Step 1: Load Pretrained MobileNet

In [None]:
import torch
import torch.nn as nn
from torchvision import models

# Load the pretrained MobileNet model
mobilenet = models.mobilenet_v2(pretrained=True)

# Set model to evaluation mode
mobilenet.eval()


Step 2: Segment the Pretrained Model into Client and Server Parts

In [None]:
# Client model - extracting up to the 10th layer (or any other cutoff)
client_model = nn.Sequential(*list(mobilenet.features.children())[:10])

# Server model - the remaining layers
server_model = nn.Sequential(*list(mobilenet.features.children())[10:], mobilenet.classifier)

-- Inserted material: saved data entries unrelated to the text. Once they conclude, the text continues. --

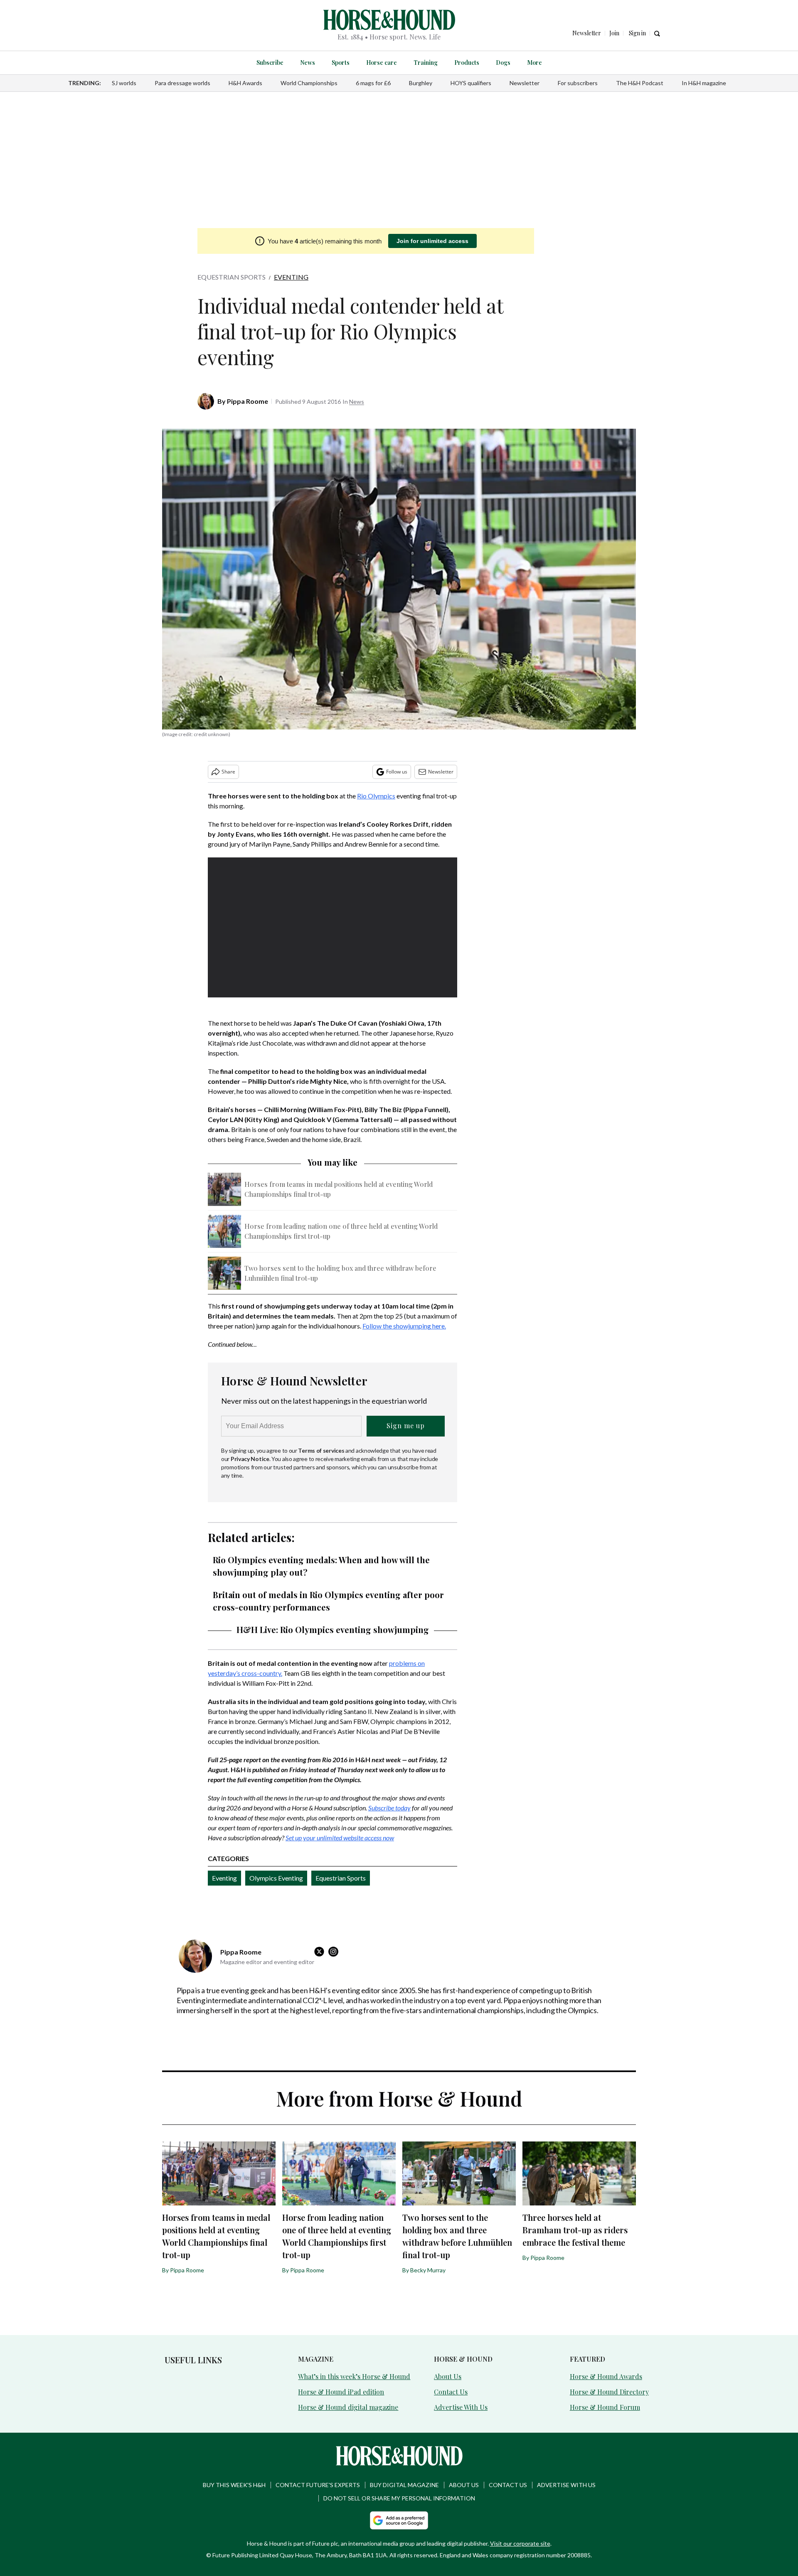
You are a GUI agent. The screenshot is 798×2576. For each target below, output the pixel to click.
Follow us (396, 771)
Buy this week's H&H (234, 2484)
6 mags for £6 (373, 82)
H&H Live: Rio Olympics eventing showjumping (332, 1629)
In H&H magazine (704, 82)
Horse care (381, 62)
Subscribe (269, 62)
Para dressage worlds (182, 82)
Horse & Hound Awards (606, 2376)
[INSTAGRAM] (335, 1951)
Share (228, 771)
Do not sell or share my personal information (399, 2498)
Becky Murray (428, 2270)
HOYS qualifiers (471, 82)
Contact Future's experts (318, 2484)
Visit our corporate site (520, 2543)
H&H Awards (245, 82)
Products (466, 62)
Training (426, 62)
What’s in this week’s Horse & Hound (354, 2376)
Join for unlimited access (432, 241)
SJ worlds (124, 82)
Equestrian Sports (231, 277)
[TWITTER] (321, 1951)
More (534, 62)
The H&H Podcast (639, 82)
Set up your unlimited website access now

# Freeze client model parameters (no need to retrain)
for param in client_model.parameters():
 param.requires_grad = False

Step 3: Quantize the Server-Side Model to 8 Bits


In [None]:
from torch.quantization import quantize_dynamic

# Quantize the server model
server_model_quantized = quantize_dynamic(
 server_model, # Model to be quantized
 {nn.Linear}, # Layers to quantize (we quantize fully connected layers here)
 dtype=torch.qint8 # Quantize to 8-bit
)

server_model_quantized.eval()

Step 4: Truncate the Client Model Output to 8 Bits

In [None]:
import numpy as np

def truncate_to_8_bits(tensor):
 # Scale the tensor to the range [0, 255]
 tensor = torch.clamp(tensor, min=0, max=1)
 tensor = tensor * 255.0
 tensor = tensor.to(torch.uint8) # Convert to 8-bit integers
 return tensor

# Example input
input_image = torch.randn(1, 3, 224, 224) # A random image input

# Client-side computation
client_output = client_model(input_image)

# Truncate the output to 8 bits
client_output_8bit = truncate_to_8_bits(client_output)

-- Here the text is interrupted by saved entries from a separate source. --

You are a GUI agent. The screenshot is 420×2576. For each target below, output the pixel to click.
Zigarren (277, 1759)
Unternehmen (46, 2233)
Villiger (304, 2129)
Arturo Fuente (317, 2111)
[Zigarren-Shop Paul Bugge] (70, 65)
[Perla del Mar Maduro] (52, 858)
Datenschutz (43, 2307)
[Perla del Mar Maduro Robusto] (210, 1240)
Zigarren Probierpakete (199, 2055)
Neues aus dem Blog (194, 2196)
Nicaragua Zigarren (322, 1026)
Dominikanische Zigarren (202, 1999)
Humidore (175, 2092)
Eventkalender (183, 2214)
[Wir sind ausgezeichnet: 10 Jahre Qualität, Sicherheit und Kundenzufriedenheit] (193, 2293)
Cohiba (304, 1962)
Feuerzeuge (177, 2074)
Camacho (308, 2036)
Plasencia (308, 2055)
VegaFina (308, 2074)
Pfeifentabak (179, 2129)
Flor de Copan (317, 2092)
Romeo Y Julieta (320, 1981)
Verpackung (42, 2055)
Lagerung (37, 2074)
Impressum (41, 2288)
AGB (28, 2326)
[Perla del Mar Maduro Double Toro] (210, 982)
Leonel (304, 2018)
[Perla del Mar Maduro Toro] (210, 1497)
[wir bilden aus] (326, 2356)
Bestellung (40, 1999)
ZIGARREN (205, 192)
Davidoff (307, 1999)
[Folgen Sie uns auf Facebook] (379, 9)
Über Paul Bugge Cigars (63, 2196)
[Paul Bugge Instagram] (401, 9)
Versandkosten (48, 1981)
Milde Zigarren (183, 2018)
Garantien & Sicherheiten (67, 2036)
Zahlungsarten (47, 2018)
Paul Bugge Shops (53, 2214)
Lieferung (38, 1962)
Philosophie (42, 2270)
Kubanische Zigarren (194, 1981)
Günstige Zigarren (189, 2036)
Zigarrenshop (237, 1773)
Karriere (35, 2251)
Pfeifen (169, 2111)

# The truncated output is now ready to be passed to the server


Step 5: Server Model Inference on Quantized Data


In [None]:
# Ensure client output is in float format before feeding into server
client_output_8bit = client_output_8bit.float() / 255.0 # Rescale to [0, 1]

# Run inference on the server-side model
server_output = server_model_quantized(client_output_8bit)

# Output from the server model (class probabilities, etc.)
print(server_output)